On peut se poser la question de l’impact de l’écriture de Dire Babylone sur vos prochains poèmes. Vous avez la réponse?
J’aimerais vraiment explorer la façon spécifique dont les rastas parlent. Ils changent constamment les mots et les retournent. Par exemple, ils ne disent pas « comprendre » mais « surcomprendre » et la poétesse qui est en moi est très intriguée par cela. La langue rasta est née d’une idée anticoloniale et anti-impérialiste selon laquelle nous allons briser la langue anglaise et en créer une nouvelle. Je suis curieuse de l’utiliser comme une nouvelle direction donnée à ma propre poésie, de trouver des moyens aussi pour faire éclore une sorte de féminité à partir de cette langue très masculine.
Est-ce que ce long format vous a donné envie de garder cette forme et d’alterner avec la poésie?
Je travaille actuellement sur un roman qui couvrira l’Histoire de la Jamaïque et ce, sur des périodes qui n’ont jamais été écrites. Ça représente 600 ans d’Histoire, avec l’arrivée de Christophe Colomb, le colonialisme et l’esclavage. Il parle de la révolution des années 70 et se termine dans un futur proche, où nous devons faire face à l’apocalypse climatique. Les plages commencent à s’éroder et le niveau de la mer s’élève en Jamaïque. Dans les 50 à 100 prochaines années, des îles comme la nôtre deviendront certainement inhabitables, et nous devrons nous habituer au terme de réfugiés climatiques.
L’Histoire définitive de la Jamaïque?
Oui, oui, c’est bien de cela qu’il s’agit!
Dire Babylone ****
de Safiya Sinclair, éditions Buchet-Chastel, traduit de l’anglais (États-Unis) par Johan-Frédérik Hel Guedj, 528 pages.
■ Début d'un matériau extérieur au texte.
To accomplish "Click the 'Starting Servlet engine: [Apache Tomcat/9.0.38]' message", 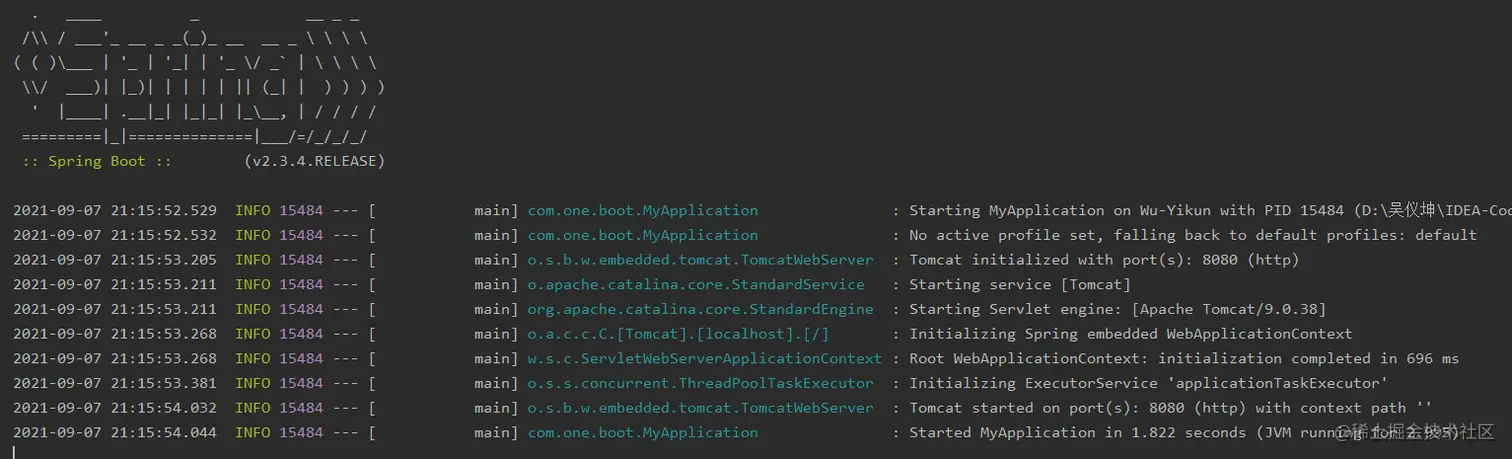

On ne fera de toute façon pas mieux que les mots tellement justes de Marlon James pour décrire ce premier roman de sa compatriote Safiya Sinclair: « un récit magnifique, le témoignage d’une artiste libérée de la répression, de l’isolement et de la violence par le pouvoir de la littérature« . De fait, Dire Babylone est tout cela à la fois. L’histoire de l’aînée d’une fratrie au sein d’une famille de rastas, à Montego Bay, à deux pas des hôtels de luxe, élevée sous le joug d’un père, chanteur du groupe de reggae Djani & the Public Works. Un homme qui ne se réfère qu’à Jah Rastafari et pour qui la parole de sa femme et encore moins celle de sa fille ne valent pas tripette. Ce texte douloureux et intime dresse le portrait d’une enfant, adolescente et jeune femme, qui a été cloîtrée chez elle pendant des années, empêchée de communiquer avec ses pairs, inféodés au grand Satan, Babylone. Émaillé d’extraits de poésie de Lucille Clifton, John Keats ou Emily Dickinson, Dire Babylone, outre une ode à la résilience et un hommage à « toutes les femmes jamaïcaines » est aussi et surtout, pour en revenir à Marlon James, un texte sur le pouvoir extraordinaire et salvateur de la littérature.